The line just before the quote tells you what a K-1 visa is
‘form I-129F’ is a link
behind that link you can both get the form and find which USCIS center will have jurisdiction (it’s on the form)

But I still say the award is well deserved for the terrible usability of the site: That (and a badly flickering monitor) is where online ‘brainstrain’ comes from.

Sep 21, 2008 • Posted by Steve

I agree with most of your points against that website… but I have to admit that it’s not any worse than most every government website I’ve seen. You could maybe point to the shining 5% of examples of good gov’t sites… but for every stinker you bring up I could point out to you three that were worse.

Sep 16, 2008 • Posted by rachel

There are some good US examples, I promise, among their 24,000 (!) .gov web sites. Members of the Government Web Management on Facebook mentioned these:
Social Security (www.ssa.gov), Inland Revenue (www.irs.gov), US Department of Agriculture (USDA.gov) and usa.gov. I reckon the Department of Housing and Urban Development site (www.hud.gov) has a lot going for it too. But the Embassy site deserves no praise.

Sep 17, 2008 • Posted by BMC

I don’t know – I’ve got to line up with Miraz on this one.

I think you needed to be more ambitious and give your award to at least all US Embassy sites. I’ve only checked a few (China, UK, Switzerland – places I would have thought they’d be putting in some effort), but they all seem to be using the same cms(?) or templates, and are at least as bad. They all have the same ugly design features, bad fonts, stupid navigation, popups, long pages, etc.

You missed my favourite from your list: The styles for their links. They’re not underlined, and the colours they’ve chosen for fresh and visited links mean you completely loose them inside text, even if you know that they’re there!

Interestingly, Iraq is completely different. Maybe that says a lot about where the Americans are spending their money. On the other hand I notice the weight of their home page clocks in at over 300k. I don’t know Iraq at all, but from what we see on the news they’ve only just got electricity, I have difficulty believing broadband is widespread.

And by the way, if Miraz can’t find the simple stuff he needs on the IRS site, then either he’s just a little slow :) or the IRS site ’ain’t all that’, regardless of what it says on Facebook.

Sep 19, 2008 • Posted by Dave

I don’t really see a problem with the two sentences you quote. I write lots of tech support documentation (read: making confusing software usable for the tech illiterate), and I find situations all the time that just aren’t easy to explain with short, simple sentences. I get the feeling, based on Miraz’s comments, that many visa situations are like that — just too complex to explain in tiny sentences. Maybe those sentences are easy for me to understand because I deal with complex topics like that on a daily basis.

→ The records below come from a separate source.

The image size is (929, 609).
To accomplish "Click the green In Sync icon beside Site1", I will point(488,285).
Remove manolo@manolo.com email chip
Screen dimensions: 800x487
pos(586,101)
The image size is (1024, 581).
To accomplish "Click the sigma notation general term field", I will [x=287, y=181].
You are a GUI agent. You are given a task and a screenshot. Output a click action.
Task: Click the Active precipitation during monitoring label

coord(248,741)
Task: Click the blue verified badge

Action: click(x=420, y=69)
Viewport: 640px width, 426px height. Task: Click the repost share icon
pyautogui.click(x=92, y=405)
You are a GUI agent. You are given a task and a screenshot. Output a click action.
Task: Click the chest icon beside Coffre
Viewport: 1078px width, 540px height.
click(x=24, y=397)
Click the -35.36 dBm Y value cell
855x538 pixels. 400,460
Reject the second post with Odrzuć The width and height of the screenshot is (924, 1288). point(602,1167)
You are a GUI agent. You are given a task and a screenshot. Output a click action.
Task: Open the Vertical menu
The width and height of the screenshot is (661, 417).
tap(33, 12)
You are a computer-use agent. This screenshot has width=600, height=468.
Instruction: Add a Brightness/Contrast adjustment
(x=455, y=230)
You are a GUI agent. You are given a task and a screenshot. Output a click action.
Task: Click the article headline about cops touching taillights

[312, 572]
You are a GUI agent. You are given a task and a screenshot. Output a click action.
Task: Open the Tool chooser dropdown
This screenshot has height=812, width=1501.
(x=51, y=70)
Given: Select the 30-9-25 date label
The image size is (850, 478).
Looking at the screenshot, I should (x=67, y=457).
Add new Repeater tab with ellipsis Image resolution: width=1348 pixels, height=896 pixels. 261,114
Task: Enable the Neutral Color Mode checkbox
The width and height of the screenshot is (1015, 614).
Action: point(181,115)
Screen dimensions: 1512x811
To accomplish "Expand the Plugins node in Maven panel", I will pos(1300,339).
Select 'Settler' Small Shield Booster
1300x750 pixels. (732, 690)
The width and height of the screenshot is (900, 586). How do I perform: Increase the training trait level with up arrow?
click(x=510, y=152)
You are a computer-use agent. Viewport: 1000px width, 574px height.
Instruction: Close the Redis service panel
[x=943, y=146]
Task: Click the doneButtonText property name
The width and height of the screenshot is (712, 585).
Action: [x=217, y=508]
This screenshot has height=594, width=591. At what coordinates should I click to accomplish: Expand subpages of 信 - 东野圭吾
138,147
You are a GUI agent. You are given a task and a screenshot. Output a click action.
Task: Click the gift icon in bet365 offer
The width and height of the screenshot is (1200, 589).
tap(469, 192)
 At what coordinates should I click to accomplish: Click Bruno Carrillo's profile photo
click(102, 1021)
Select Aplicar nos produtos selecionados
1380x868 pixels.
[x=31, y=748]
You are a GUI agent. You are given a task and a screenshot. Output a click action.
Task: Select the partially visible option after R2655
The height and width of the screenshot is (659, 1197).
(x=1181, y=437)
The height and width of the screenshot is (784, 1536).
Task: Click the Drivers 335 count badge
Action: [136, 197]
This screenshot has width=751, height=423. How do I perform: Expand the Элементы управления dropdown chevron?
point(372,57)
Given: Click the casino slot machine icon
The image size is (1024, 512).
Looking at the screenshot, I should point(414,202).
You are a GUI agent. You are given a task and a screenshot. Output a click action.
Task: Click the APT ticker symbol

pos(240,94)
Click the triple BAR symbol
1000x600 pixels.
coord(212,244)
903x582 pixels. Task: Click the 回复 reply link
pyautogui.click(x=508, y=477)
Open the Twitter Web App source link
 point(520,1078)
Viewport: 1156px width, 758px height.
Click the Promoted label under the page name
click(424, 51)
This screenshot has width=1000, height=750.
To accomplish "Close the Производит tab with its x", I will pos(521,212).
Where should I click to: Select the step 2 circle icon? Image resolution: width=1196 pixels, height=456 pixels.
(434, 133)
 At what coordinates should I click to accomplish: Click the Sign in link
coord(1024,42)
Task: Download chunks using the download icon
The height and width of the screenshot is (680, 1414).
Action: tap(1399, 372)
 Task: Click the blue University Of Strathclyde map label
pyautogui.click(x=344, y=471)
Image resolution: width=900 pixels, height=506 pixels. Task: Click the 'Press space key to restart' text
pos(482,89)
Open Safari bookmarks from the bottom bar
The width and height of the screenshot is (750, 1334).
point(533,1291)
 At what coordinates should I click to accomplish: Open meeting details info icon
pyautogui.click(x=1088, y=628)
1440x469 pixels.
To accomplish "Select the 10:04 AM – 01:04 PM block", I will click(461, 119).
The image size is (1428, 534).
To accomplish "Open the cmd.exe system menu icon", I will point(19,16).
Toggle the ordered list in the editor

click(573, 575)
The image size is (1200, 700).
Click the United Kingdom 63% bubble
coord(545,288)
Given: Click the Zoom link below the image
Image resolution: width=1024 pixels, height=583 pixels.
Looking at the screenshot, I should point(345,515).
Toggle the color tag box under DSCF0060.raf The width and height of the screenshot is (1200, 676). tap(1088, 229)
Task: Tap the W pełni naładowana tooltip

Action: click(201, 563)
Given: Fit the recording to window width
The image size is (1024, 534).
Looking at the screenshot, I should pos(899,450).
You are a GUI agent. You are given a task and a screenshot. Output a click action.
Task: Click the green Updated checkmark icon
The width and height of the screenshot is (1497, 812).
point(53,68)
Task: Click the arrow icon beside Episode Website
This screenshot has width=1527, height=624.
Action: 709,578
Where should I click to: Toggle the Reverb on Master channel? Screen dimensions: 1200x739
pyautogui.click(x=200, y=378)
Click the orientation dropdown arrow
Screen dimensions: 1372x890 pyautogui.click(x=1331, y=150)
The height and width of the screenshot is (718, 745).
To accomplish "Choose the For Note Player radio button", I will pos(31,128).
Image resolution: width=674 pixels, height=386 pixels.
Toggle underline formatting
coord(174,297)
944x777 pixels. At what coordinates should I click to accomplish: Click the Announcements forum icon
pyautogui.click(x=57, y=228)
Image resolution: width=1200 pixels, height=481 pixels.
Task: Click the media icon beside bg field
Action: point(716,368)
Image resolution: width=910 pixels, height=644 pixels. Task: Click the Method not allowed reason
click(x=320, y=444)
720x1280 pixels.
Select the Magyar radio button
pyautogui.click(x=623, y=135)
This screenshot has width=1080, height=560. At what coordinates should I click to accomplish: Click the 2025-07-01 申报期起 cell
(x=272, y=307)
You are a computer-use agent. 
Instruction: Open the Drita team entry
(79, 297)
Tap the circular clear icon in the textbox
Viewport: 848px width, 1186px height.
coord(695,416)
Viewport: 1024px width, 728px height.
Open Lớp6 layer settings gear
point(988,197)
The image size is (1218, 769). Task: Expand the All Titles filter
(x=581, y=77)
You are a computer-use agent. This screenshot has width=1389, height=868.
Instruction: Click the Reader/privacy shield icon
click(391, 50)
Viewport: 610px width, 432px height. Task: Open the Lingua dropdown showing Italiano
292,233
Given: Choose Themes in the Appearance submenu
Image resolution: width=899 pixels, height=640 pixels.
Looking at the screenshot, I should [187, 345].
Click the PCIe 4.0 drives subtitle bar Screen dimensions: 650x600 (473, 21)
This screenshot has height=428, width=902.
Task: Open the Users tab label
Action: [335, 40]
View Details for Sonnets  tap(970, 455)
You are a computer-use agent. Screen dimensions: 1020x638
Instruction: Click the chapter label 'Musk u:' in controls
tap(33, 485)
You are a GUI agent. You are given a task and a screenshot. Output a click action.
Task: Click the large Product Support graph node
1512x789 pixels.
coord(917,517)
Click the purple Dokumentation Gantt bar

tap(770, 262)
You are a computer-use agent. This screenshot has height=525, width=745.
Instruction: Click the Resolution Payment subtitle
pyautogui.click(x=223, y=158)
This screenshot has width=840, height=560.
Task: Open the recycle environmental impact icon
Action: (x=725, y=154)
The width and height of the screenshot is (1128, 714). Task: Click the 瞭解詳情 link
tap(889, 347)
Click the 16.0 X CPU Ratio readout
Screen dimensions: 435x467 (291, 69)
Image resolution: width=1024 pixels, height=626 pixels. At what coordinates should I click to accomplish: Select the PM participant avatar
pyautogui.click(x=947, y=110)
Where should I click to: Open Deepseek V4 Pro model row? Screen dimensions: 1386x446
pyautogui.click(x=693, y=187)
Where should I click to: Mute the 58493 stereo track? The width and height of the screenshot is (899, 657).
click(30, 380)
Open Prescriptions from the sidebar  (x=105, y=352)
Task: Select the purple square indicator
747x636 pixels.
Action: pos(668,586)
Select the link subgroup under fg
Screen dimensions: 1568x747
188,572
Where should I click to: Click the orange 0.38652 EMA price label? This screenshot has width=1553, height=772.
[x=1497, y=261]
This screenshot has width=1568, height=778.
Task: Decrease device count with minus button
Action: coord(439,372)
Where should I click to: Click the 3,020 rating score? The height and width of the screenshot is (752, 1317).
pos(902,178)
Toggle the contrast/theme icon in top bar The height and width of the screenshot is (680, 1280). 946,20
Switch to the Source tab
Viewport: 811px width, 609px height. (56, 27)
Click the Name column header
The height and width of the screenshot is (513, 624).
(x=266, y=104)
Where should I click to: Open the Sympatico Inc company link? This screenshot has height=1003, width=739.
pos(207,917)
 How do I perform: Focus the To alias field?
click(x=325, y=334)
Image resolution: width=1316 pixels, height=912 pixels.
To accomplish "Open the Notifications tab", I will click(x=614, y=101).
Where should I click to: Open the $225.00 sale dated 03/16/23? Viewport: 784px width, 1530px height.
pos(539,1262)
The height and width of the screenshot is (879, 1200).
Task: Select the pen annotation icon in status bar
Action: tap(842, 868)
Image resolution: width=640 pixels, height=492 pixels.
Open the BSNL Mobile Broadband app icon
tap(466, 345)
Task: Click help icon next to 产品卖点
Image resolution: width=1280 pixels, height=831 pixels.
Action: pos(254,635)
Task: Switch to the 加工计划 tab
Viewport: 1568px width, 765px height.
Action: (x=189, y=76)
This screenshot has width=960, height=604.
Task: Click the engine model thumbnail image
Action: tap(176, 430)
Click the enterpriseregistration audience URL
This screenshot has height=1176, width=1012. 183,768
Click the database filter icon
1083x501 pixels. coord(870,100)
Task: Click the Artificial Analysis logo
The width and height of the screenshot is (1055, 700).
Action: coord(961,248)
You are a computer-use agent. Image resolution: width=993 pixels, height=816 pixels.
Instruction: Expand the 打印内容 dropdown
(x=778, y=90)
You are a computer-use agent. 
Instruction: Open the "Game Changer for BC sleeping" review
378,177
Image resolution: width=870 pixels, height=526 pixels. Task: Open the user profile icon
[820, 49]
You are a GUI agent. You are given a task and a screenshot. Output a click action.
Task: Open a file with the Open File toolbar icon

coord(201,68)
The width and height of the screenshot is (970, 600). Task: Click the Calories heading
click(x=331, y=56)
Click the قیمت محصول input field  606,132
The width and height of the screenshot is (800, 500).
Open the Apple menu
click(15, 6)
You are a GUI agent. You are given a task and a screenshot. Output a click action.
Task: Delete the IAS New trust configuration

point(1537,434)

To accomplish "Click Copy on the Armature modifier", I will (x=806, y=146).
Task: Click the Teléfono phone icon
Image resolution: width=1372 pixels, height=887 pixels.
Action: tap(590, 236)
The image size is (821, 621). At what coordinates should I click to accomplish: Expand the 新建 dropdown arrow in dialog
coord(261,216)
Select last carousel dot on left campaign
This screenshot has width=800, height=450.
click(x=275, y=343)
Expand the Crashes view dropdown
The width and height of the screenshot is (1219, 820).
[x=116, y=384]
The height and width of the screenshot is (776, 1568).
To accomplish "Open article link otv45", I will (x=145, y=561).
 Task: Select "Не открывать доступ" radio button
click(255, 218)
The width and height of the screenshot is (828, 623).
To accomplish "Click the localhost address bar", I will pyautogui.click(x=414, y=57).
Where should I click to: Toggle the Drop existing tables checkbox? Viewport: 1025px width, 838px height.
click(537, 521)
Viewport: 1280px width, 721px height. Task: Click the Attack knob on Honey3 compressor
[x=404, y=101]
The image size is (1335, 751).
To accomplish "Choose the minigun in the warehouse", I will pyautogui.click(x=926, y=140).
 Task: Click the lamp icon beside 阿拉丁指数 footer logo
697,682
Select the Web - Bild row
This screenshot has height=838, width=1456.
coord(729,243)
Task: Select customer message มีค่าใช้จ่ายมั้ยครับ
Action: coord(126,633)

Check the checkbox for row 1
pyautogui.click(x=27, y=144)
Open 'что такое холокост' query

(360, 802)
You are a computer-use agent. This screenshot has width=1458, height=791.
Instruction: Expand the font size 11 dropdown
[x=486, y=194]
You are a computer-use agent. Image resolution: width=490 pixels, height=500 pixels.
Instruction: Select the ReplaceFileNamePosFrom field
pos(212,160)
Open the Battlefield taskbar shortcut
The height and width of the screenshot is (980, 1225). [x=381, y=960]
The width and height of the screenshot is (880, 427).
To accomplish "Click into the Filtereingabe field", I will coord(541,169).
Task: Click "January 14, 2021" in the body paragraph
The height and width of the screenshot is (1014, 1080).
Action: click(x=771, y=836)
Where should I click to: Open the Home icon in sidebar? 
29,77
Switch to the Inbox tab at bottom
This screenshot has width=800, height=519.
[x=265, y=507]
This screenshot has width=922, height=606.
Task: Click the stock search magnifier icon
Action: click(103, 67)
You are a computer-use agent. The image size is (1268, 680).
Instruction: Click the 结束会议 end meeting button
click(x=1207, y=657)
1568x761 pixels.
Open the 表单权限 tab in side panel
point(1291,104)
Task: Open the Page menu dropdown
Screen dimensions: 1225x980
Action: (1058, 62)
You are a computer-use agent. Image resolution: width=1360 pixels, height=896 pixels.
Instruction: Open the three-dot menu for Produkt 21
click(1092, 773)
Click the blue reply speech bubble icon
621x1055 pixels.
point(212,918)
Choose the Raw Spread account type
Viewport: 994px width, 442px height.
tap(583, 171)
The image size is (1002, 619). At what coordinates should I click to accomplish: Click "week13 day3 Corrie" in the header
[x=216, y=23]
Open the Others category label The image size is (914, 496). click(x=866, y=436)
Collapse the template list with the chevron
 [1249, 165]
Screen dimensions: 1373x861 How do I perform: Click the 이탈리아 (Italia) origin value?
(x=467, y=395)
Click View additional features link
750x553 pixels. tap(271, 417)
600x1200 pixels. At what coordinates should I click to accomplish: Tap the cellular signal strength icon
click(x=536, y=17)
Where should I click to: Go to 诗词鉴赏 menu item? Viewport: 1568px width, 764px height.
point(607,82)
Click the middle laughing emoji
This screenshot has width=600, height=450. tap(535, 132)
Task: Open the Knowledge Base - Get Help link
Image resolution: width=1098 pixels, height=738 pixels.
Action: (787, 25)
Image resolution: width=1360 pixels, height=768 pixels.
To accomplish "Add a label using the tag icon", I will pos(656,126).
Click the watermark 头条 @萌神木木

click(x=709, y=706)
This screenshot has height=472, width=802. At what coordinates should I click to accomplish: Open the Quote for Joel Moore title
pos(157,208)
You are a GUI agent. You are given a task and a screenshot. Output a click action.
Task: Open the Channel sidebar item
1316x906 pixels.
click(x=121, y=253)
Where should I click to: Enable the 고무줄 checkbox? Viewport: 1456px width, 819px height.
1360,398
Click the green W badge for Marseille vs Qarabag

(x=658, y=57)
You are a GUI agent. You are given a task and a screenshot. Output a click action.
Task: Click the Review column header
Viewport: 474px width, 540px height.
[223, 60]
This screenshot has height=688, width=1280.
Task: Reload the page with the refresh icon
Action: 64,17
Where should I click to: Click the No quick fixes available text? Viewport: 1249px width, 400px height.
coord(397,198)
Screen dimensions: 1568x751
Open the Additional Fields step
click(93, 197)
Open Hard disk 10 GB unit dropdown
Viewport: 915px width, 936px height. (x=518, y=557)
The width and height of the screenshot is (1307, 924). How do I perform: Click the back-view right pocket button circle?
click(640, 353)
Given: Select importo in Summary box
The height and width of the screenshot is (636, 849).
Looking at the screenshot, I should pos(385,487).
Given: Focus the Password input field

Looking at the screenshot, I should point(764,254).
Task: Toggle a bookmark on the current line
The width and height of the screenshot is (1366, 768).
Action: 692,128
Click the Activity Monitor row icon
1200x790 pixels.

The real measure of quality, for me, would be what comes after both of those quotes. For example, the first quote definitely should have links to things like “what is a K-1 visa?”, “download Form I-129F” (or complete online), “Jurisdiction areas for each USCIS Regional Service Center”, etc.

Sep 15, 2008 • Posted by Miraz Jordan

It’s actually worse than you describe, Rachel, though I think the problem lies deep within the US Government structures.

On every occasion I’ve attempted to find out what I need to do with regard to something in the US I’ve been thwarted by their websites.

A couple of years ago I co-authored a book for a US Publisher. I’ve never figured out how to sort out a tax status, which has led to an actual loss of income for me – it vanished somewhere between US and NZ taxes. Their IRS website is a nightmare.

In a few months I’m visiting Hawai’i to do some unpaid work. While trying to find out what was required for a Visa I spent hours fruitlessly going round in circles on the US Embassy site and several others it links to. Finally I had to ring Auckland (at $3 something per minute) to talk to someone at the Consulate, and now have to fly to Auckland for an interview.

I’ve found pretty well everything on all the US government sites I’ve visited to be incomprehensible at best, nightmarish at worst.

They well deserve their Brainstrain award!